[
https://issues.apache.org/jira/browse/HBASE-4988?page=com.atlassian.jira.plugin.system.issuetabpanels:comment-tabpanel&focusedCommentId=13167018#comment-13167018
]
chunhui shen commented on HBASE-4988:
-------------------------------------
@stack
you could try the scenario in the following:
1.kill meta server, and don't start it
2.do manual split on all other regionservers
In step1, the .meta. is redeployed after 3 minutes in default,
so in step2, the retry time at least 3 minutes,otherwise server will abort.
Howerver, in 0.90, because of no retry, server must abort itself.

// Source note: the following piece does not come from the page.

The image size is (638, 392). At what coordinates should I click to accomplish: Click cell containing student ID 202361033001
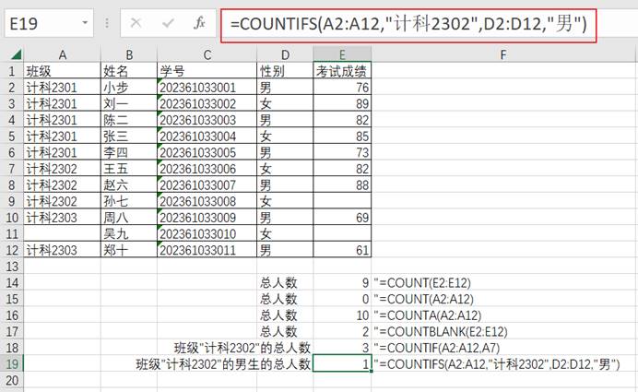point(207,88)
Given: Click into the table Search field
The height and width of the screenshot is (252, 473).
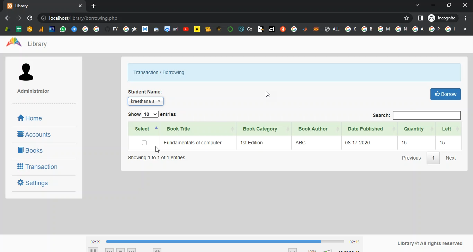Looking at the screenshot, I should click(x=427, y=115).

The PONR is used to prevent data loss when failed updating meta. But if we are
sure the .meta. is not updated, the PONR is not needed in fact. It is what the
patch doing.
we have tried in 0.90 for the patch, if meta server crash before doing
OfflineParentInMeta, the server will not abort when rolling back.

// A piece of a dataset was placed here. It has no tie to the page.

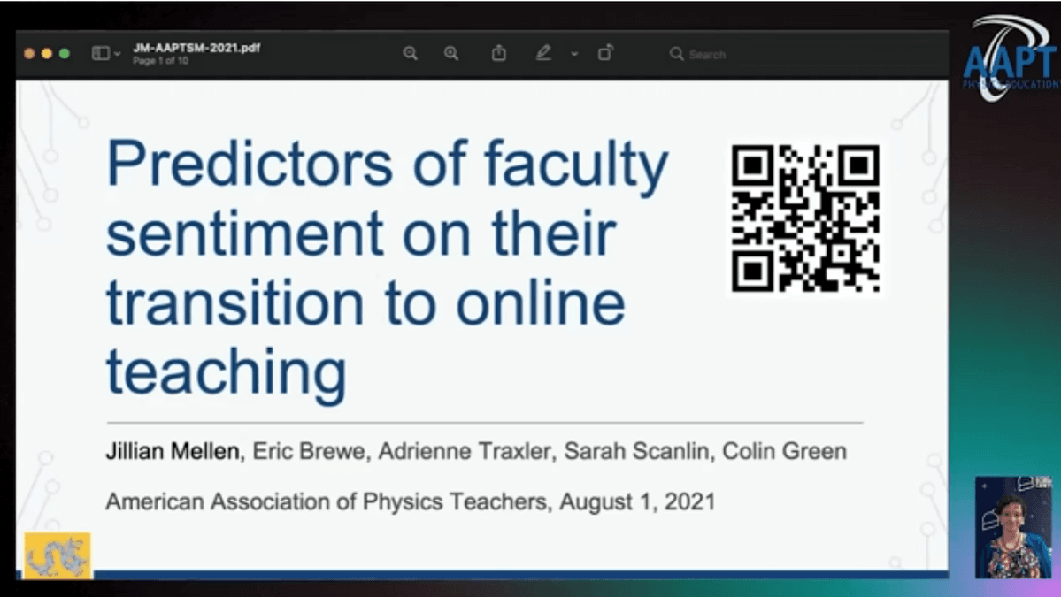Image resolution: width=1061 pixels, height=597 pixels.
Task: Click the JM-AAPTSM-2021.pdf document title
Action: point(196,48)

> MetaServer crash cause all splitting regionserver abort
> -------------------------------------------------------
>
> Key: HBASE-4988
> URL: https://issues.apache.org/jira/browse/HBASE-4988
> Project: HBase
> Issue Type: Bug
> Reporter: chunhui shen
> Attachments: hbase-4988v1.patch
>
>
> If metaserver crash now,
> All the splitting regionserver will abort theirself.
> Becasue the code
> {code}
> this.journal.add(JournalEntry.PONR);
> MetaEditor.offlineParentInMeta(server.getCatalogTracker(),
> this.parent.getRegionInfo(), a.getRegionInfo(),
> b.getRegionInfo());
> {code}
> If the JournalEntry is PONR, split's roll back will abort itselef.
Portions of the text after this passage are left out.